O PROBLEMA:
Por favor, indique se cada afirmação concorda com o trecho sobre o peixe-palhaço e a anêmona, respondendo sim ou não e citando literalmente as palavras do trecho que decidem. 1. Os peixes-palhaço se escondem dos predadores dentro das anêmonas. 2. As anêmonas conseguem se alimentar sozinhas com facilidade. 3. Pai e filho pesquisaram o assunto em uma enciclopédia impressa.

TRECHO DO DOCUMENTO:
Cartas ao JG – Não se acostume ao que te faz mal (Autor Ricardo de Faria Barros)


Era uma tarde de quarta, e você entrou no meu quarto, bastante exaltado, com uma dificuldade na tarefa de Ciências.
- Pai, por que o peixe palhaço e a anêmona são amigos inseparáveis?
Eita, pensei comigo.
- E é meu filho? Eu nem sabia que eram amigos, perdi esta aula no meu colégio.
Você sorriu, e juntos fomos pesquisar no Dr. Google.
Aí descobrimos uma coisa linda. A anêmona funciona como um berçário para a desova das mães peixe-palhaço. Dentro das anêmonas, os peixe-palhaços se escondem dos predadores.
Já as anêmonas, têm muita dificuldade de conseguirem se alimentar, e se não fossem os restos de peixes capturados por eles, e trazidos para os esconderijos de seus tentáculos, elas morreriam de fome. Além disso, os peixe-palhaços fazem a limpeza dos fungos, sujeiras e pequenos invasores que se afixam nas anêmonas. Chama-se a este relacionamento entre eles de Mutualismo.

DADOS FORNECIDOS:

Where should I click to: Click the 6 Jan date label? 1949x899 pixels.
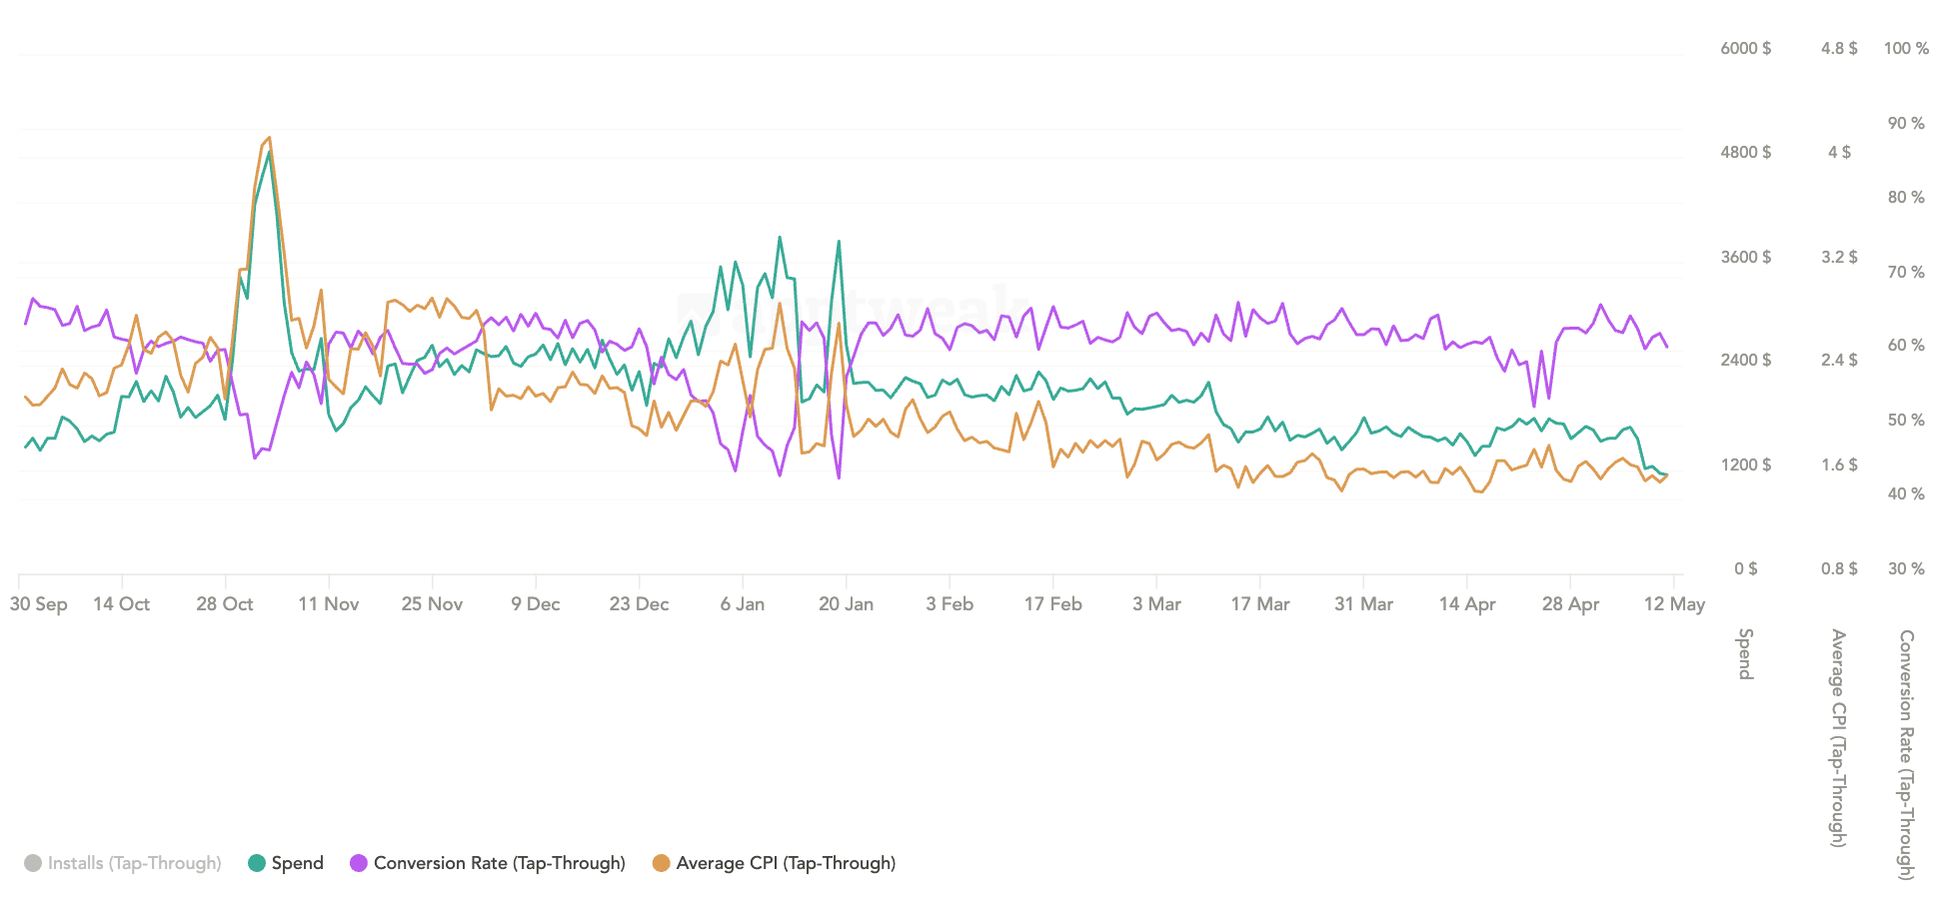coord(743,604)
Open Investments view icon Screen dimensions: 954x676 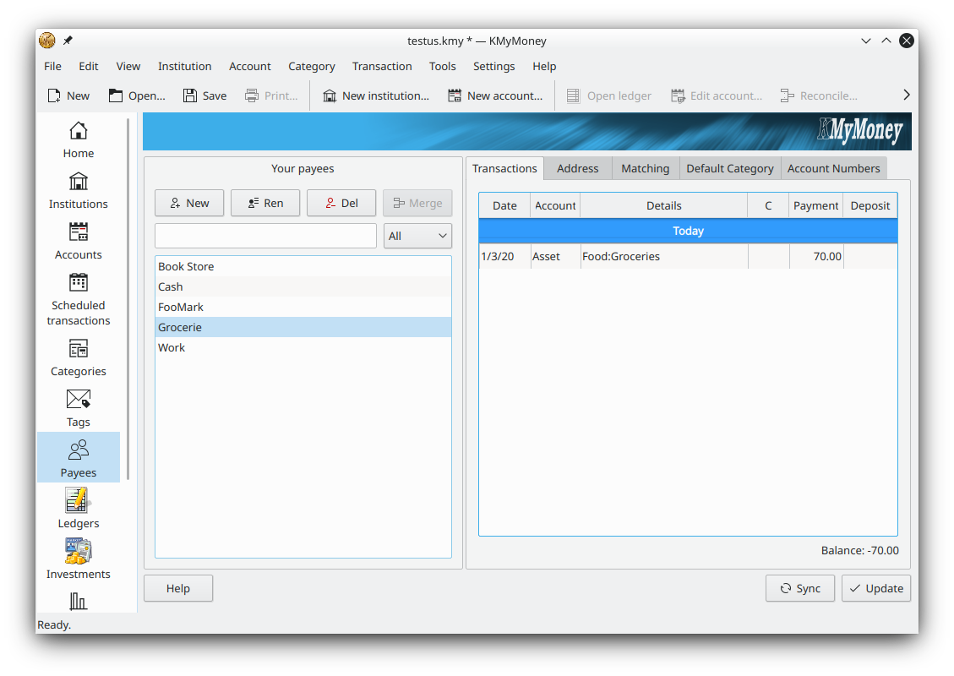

RESPOSTA:
1. Sim: "Dentro das anêmonas, os peixe-palhaços se escondem dos predadores."
2. Não: "as anêmonas, têm muita dificuldade de conseguirem se alimentar"
3. Não: "juntos fomos pesquisar no Dr. Google."